Hydroksychlorochina jednak nie działa. Liczba zgonów po zażyciu jest nawet większa
Hydroksychlorochina – substancja wykorzystywana w lekach na malarię okazała się nieprzydatna w walce z COVID-19. Jak podaje serwis Politico, w Stanach Zjednoczonych przeprowadzono odpowiednie testy na 368 pacjentach – lek testowano w amerykańskich szpitalach dla weteranów.
Warto jednak podkreślić, że badanie nie miało charakteru rygorystycznego eksperymentu. Nie zmienia to faktu, że wyniki badań zostały opublikowane w serwicie New England Journal of Medicine. Badanie zostało przeprowadzone dzięki dotacjom z National Institutes of Health oraz University of Virginia.
Hydroksychlorochina pod lupą. Jak się okazuje, lek nie zwalcza koronawirusa
Na czym polegało badanie? Co udało się stwierdzić?
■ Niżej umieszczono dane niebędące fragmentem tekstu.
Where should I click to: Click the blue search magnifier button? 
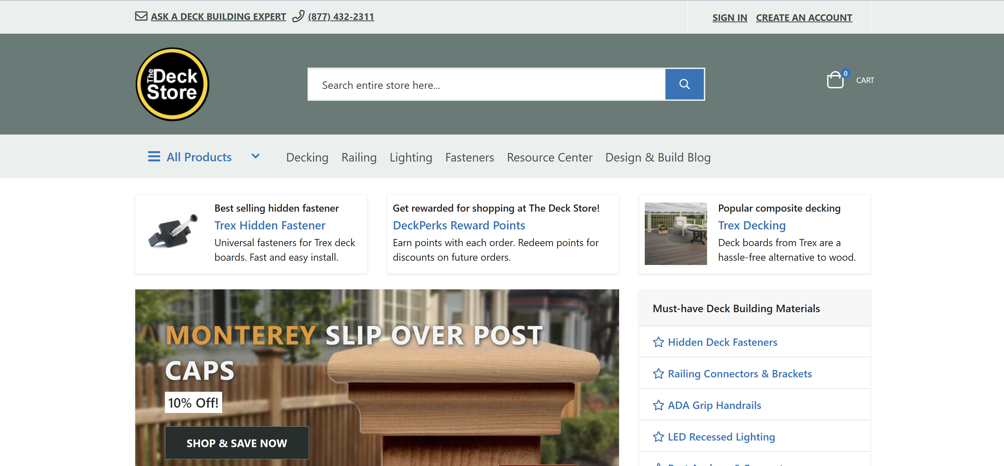[684, 84]
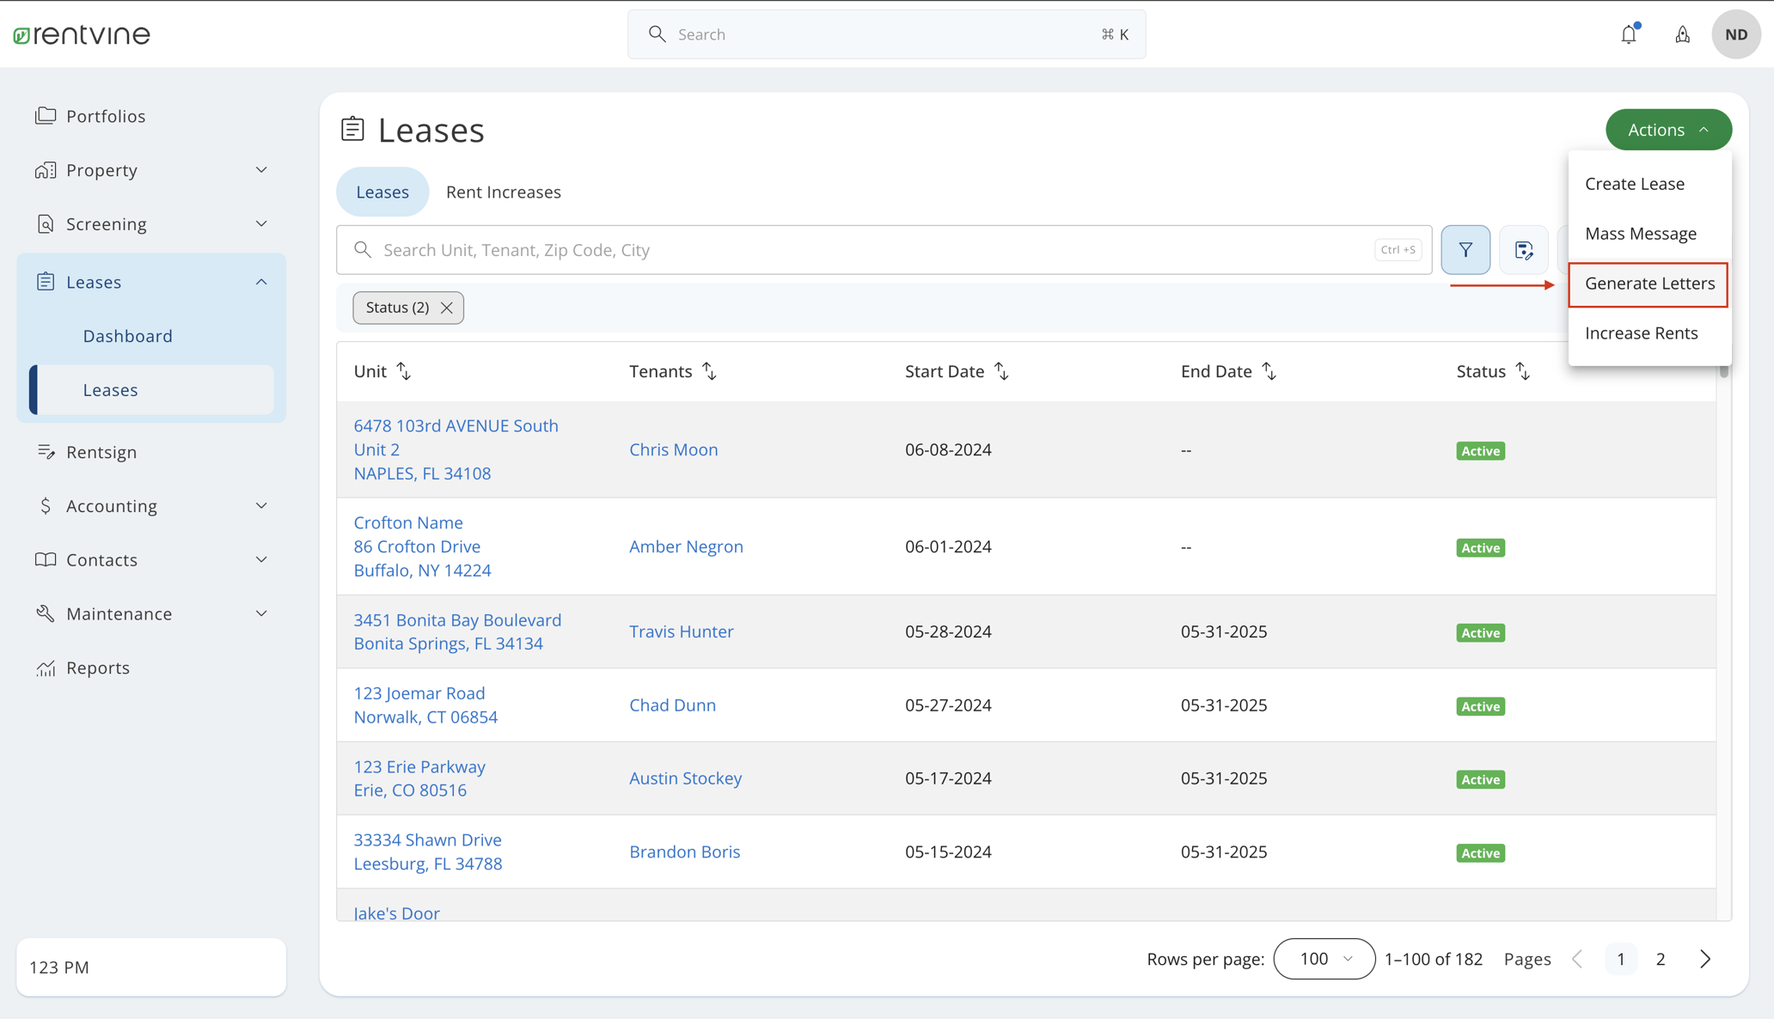Viewport: 1774px width, 1019px height.
Task: Collapse the Leases sidebar section
Action: 261,282
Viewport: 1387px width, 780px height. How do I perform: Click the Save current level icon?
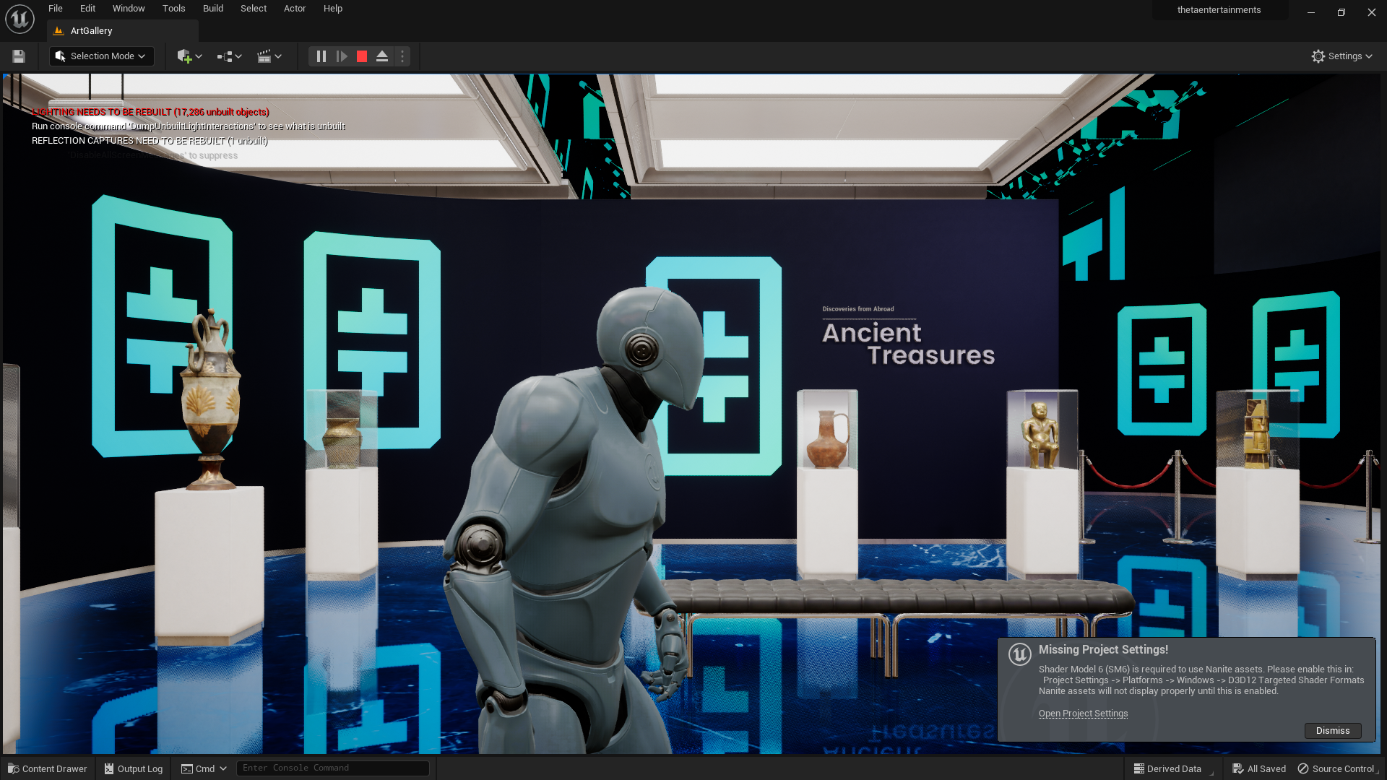[x=19, y=56]
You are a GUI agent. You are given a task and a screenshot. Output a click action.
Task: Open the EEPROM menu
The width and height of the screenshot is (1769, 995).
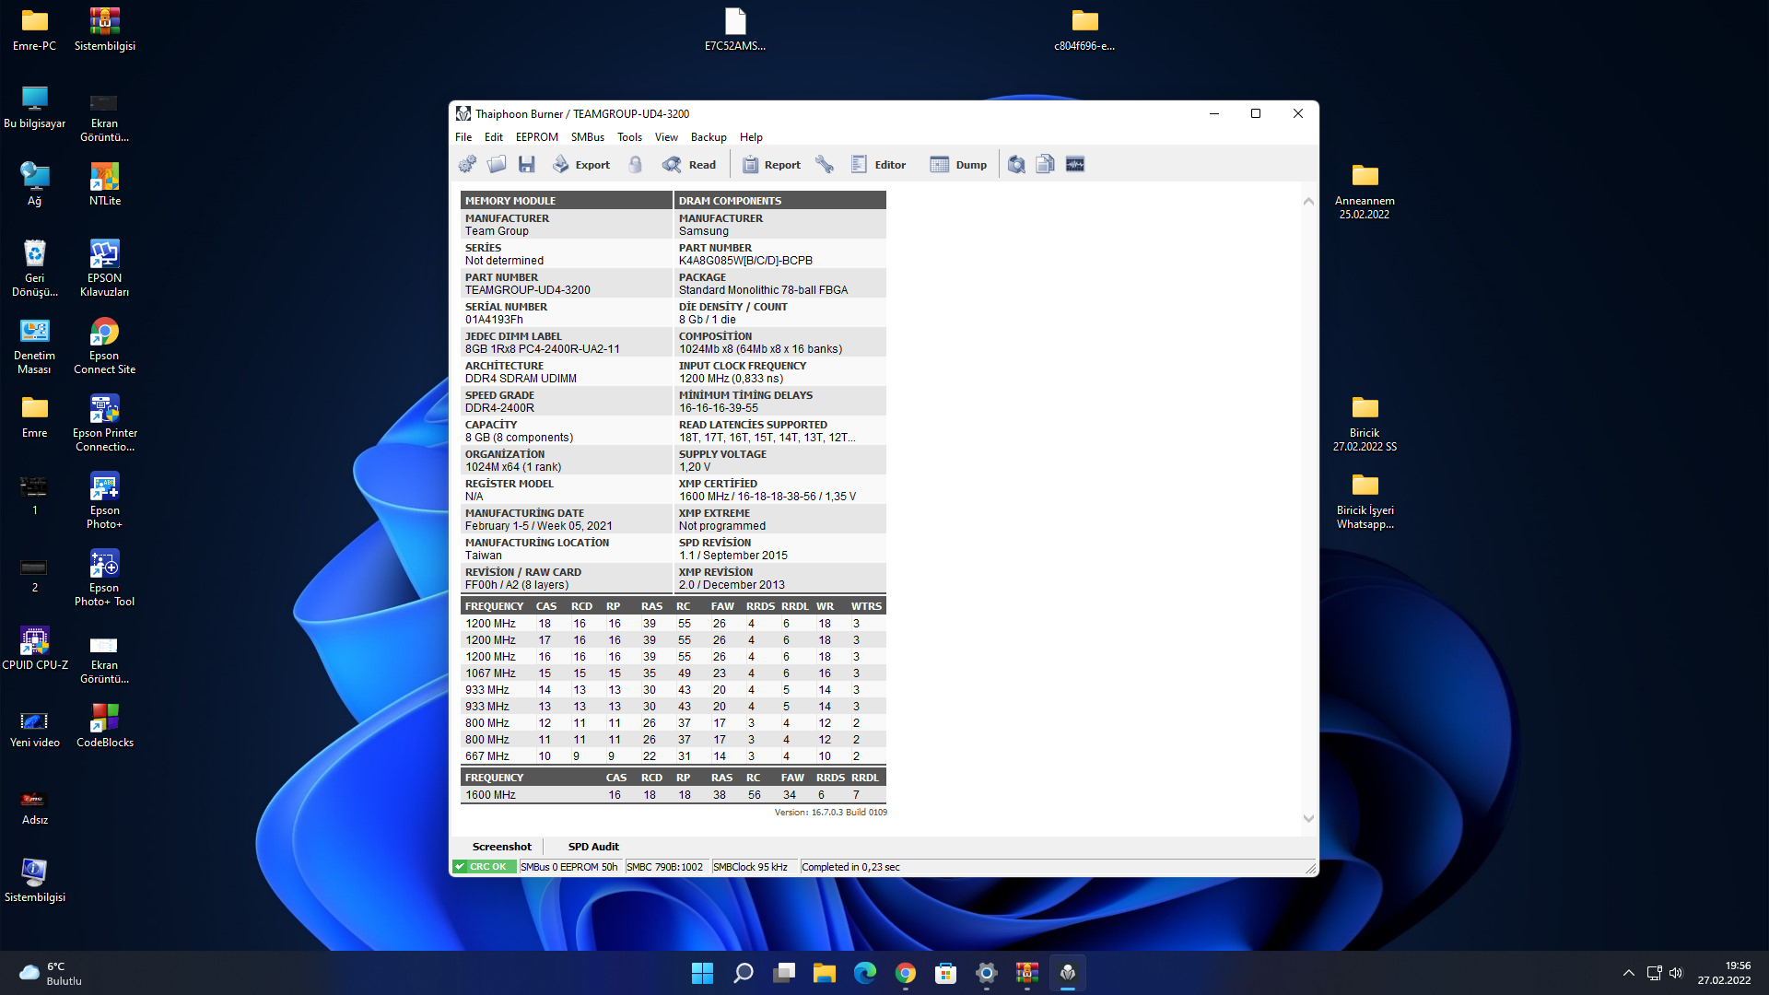coord(536,137)
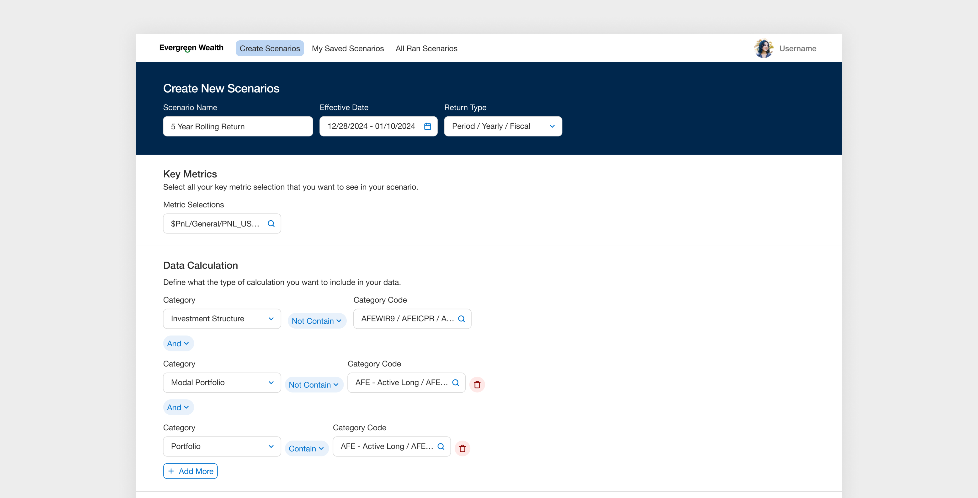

- Badacze przeanalizowali dokumentację medyczną 386 mężczyzn hospitalizowanych po zdiagnozowaniu koronawirusa SARS-CoV-2.
- Badacze skupili się na pacjentach przyjętych do Veterans Health Administration.
- 28% osób, którym podano hydroksychlorochinę, zmarło.
- 11% osób zmarło po zastosowaniu rutynowej opieki (bez chlorochiny).
Warto podkreślić, że badacze nie byli zorientowani na analizę skutków ubocznych. Mimo to udało się wykazać, że hydroksychlorochina może uszkodzić inne narządy m.in. negatywnie wpływa na pracę serca.